Inflation is predicted to fall because.

  • There is no wage spiral
  • The Bank of England has stopped QE and is winding it back
  • The energy spikes are fading

Mortgage approvals are holding up well, although some mortgage offers are taking an age to come through as lenders are adding more onerous stress tests to the mortgages. 
The strong house price inflation that we saw prior to September 22 has cooled, those kinds of increases were unsustainable. We operate in South East London and here we did not see the 30% market increases that other parts of the UK saw. Post covid many people were leaving the Cities and the surge of people wanting to live in the suburbs pushed prices up quickly. Here in London, our rises were modest and as a consequence, any market correction will be modest too.

I do not expect house prices in London to fall.  Since September there has already been a small correction. Outside of the City’s may have a different experience.

I was talking to a mortgage underwriter recently. Off the record, they advised against rushing into an uncompetitive fixed-rate mortgage deal.  As we have said, the rates are more likely to fall in the next few months.  Additionally, I am told that many lenders have had a bumper year and have hit or smashed their 22’ targets.  Meaning they are not desperate for new business in the remainder of the year. Come 2023, they will have brand new targets to hit and with that might come some better mortgage offerings.

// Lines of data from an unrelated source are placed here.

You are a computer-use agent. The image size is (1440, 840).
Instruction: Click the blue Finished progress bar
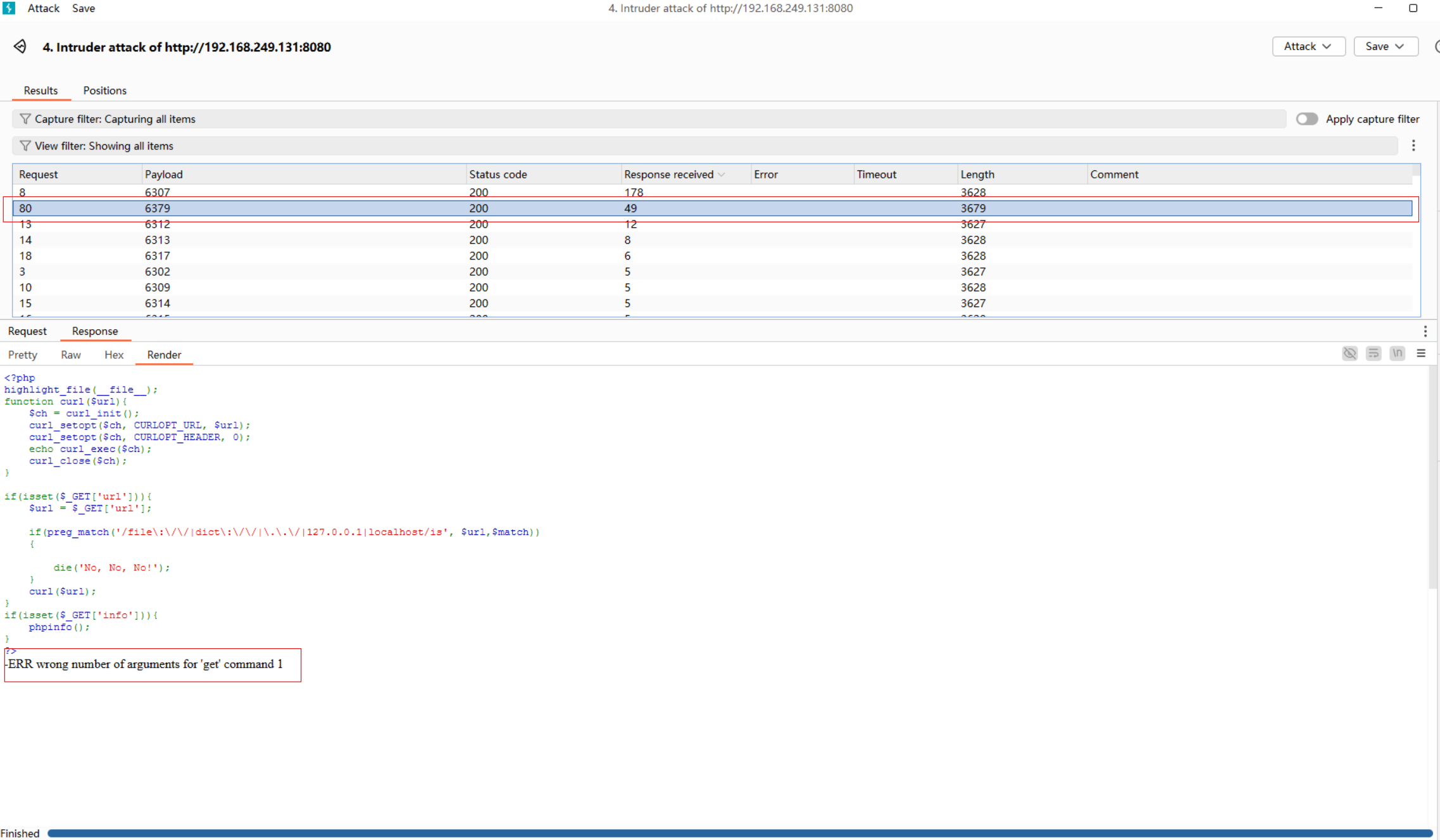(739, 833)
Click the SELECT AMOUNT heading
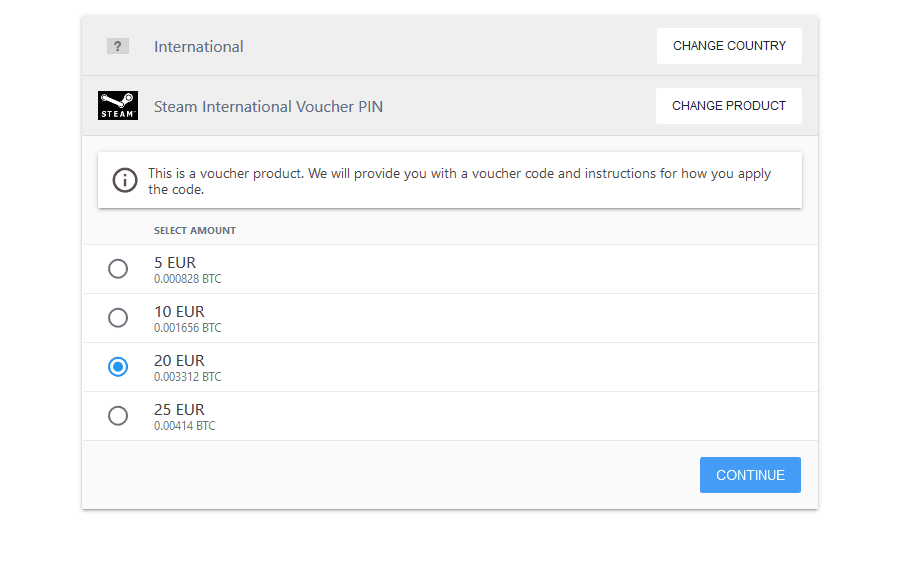This screenshot has width=900, height=588. click(x=195, y=231)
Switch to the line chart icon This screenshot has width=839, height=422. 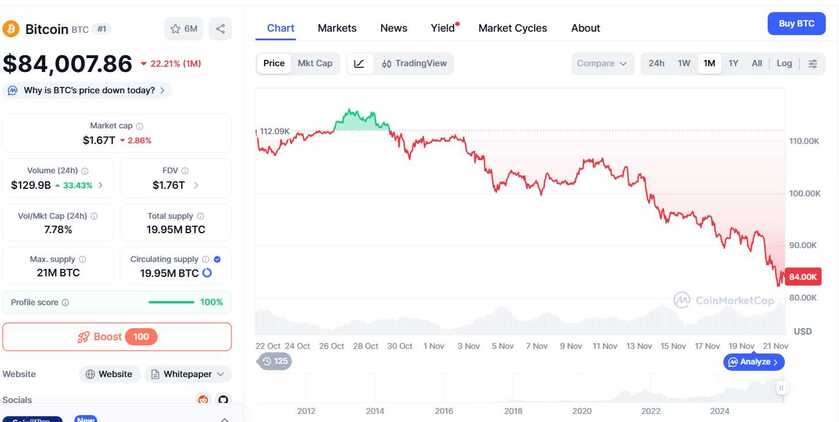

Rents remain high. Good quality rental property is scarce and that is pushing rents higher. Ironically, financially it is starting to become a good time to become a landlord again

Personally, I think that we are through the worst of it.  We are, ‘probably’, at the end of the beginning, but the end is in sight. Things will get better soon. 

After performing very strongly following the pandemic, the housing market has recently entered more uncertain territory. Although stamp duty has been cut, mortgage rates are a significant concern for homeowners and movers alike, and the energy price shock has impacted consumer confidence.  With inflation running at 11.1% what is affecting the housing market?

  • Consumer Confidence
  • Mortgage Rates
  • Unemployment

The causes are the energy price shock, the biggest squeeze on household incomes since the 1950s, and the highest inflation in 40 years. The consumer confidence barometer from GFK, says that confidence has been the lowest on record, in the last two months.
However, there is room for optimism.

Economists are predicting that the economy will flatline, rather than fall into a deep recession. Unemployment is very low, it is roughly at its lowest in 50 years.
Gas prices and petrol prices are falling. They are not as low as they were, but they are nevertheless coming down.  Job vacancies are high.

The housing market tends to drop when there is high unemployment.  Interest rates have been rising from 0.1% to the current Bank of England base rate of 3%.  We must count ourselves lucky for the last 15 years of extremely low-interest rates.  This is new territory for lots of people, the good news is that the central banks have thought that inflation was temporary or transitory. Markets expect rates to peak at 4.5% to 5%.   Among the people I talk with and listen to, it would be a surprise if rates got that far, probably no higher than 4%. Mortgage rates are expected to fall from the recent very high levels. Government bond yields are down and Gilt yields are also down.  Some mortgage rates are already improving.